Disease–Free Remission Exceeding 37 Years in Patients Treated as Children for Acute Leukemia (AL) with Immunotherapy Using Viable (Cryopreserved) Allogeneic Leukemic Cells
Pages 254-264
Tatiana I. Bulycheva, Svetlana A. Mayakova and Simon V. Skurkovich

DOI: http://dx.doi.org/10.6000/1929-2279.2013.02.04.4

Published: 31 October 2013

Abstract: At present time in spite of great achievements in modern chemotherapy of acute leukemia (AL) the issue of eradication of residual leukemic cells (MRD) is still relevant. Since 1971 we included specific immunotherapy in the treatment of children with acute lymphoblastic leukemia in remission using viable cryopreserved allogeneic leukemic cells. 67 children in remission were divided into 2 groups: 27 constituted the control group (only continued standard-for-that-time chemotherapy) and 40 children – the treatment which received immunotherapy in addition to standard chemotherapy. In 3 years all children in the control group relapsed. The median length of remission was 15 months. In the treatment group we observed stabilization of remission only in children over 7 years of age when immunization was initiated after 6 or more months of remission and in children younger than 7 if it was initiated after 1-1,5 years of remission. The median length of remission was 60 months which significantly exceeded (4 times) that parameter in the control group of children.
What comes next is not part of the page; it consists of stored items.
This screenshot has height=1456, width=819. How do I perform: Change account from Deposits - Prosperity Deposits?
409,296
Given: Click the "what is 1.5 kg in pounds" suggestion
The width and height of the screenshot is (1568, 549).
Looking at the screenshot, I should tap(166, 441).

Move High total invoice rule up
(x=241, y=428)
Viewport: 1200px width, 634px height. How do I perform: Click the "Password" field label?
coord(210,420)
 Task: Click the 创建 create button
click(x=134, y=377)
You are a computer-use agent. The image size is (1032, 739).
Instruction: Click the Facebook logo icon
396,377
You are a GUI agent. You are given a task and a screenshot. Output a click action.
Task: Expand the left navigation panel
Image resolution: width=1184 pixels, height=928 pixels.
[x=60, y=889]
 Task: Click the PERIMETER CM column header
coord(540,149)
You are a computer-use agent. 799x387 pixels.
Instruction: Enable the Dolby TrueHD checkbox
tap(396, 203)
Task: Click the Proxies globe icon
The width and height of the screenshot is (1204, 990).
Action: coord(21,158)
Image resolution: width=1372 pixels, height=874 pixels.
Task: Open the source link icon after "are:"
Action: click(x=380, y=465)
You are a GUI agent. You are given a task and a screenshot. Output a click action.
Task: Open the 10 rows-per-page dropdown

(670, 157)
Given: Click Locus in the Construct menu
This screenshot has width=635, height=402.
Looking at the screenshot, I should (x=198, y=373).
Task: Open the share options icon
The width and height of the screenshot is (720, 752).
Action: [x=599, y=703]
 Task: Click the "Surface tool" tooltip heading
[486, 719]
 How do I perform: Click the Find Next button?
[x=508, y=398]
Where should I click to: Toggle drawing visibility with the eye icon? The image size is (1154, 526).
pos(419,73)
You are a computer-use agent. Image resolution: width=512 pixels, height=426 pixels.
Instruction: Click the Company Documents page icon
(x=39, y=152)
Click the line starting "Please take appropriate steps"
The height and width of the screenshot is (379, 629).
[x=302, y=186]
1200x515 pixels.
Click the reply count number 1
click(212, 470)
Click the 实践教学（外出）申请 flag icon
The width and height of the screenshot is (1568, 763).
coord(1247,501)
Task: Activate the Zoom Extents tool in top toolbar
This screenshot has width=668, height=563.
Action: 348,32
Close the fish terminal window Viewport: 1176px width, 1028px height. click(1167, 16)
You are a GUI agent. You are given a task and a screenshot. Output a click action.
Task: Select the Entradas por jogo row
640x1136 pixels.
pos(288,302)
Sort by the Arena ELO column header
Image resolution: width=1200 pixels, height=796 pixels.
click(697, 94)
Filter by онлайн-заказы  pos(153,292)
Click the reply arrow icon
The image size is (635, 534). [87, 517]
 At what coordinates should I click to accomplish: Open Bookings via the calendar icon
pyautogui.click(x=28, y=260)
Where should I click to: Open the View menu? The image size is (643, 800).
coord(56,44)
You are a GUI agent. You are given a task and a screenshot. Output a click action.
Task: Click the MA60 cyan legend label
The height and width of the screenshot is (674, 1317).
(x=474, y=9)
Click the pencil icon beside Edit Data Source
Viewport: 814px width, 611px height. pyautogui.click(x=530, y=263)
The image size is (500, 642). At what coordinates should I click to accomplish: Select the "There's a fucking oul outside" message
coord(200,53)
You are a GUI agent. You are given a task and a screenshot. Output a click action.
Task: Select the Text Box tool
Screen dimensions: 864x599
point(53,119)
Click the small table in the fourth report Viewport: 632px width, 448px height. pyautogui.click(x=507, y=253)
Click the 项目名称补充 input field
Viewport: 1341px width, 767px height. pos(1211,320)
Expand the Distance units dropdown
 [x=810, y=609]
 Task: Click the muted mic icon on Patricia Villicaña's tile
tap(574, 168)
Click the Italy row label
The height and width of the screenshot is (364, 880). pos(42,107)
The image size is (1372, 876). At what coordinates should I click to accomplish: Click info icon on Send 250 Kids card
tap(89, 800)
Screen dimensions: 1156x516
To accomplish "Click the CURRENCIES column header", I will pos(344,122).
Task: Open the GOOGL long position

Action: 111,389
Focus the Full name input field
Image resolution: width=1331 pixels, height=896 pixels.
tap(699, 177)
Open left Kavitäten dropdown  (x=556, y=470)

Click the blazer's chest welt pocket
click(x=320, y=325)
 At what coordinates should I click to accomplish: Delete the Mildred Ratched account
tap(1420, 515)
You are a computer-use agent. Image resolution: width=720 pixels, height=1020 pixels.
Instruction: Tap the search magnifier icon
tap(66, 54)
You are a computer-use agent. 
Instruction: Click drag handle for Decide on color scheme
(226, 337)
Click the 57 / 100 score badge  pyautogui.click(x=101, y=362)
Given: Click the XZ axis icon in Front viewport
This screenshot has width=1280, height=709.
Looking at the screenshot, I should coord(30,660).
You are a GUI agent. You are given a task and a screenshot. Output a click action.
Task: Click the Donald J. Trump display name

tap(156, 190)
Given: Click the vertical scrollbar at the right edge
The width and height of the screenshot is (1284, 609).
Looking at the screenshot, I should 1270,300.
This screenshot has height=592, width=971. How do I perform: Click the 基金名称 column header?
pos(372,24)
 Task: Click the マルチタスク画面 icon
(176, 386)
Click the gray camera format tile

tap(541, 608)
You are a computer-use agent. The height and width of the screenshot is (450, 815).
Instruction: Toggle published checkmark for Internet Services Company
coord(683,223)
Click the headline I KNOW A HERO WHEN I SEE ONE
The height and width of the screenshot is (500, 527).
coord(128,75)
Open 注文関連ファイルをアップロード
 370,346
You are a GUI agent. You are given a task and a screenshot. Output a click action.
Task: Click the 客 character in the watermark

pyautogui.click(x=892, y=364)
Cytotoxic antibodies against leukemic cells appeared in the serum of effectively immunized children at a higher titer than against donor lymphocytes. Intrathecal administration of this hyperimmune serum to patients with neuroleukemia resistant to chemotherapy led to a sharp decrease in the amount of leukemic cells in the spinal fluid. After 5 years of remission (and 3-5 years of immunotherapy) all treatment in these patients was stopped. Out of 19 patients who received immunotherapy on time, 8 patients (42%) have been in event-free remission for 37 to 41 years (median – 38 years) through the present time and enjoy high quality of life. Our results indicate that immunotherapy initiated during remission period of AL can lead to creation of anti-leukemic immunity with subsequent eradication of MRD and complete recovery.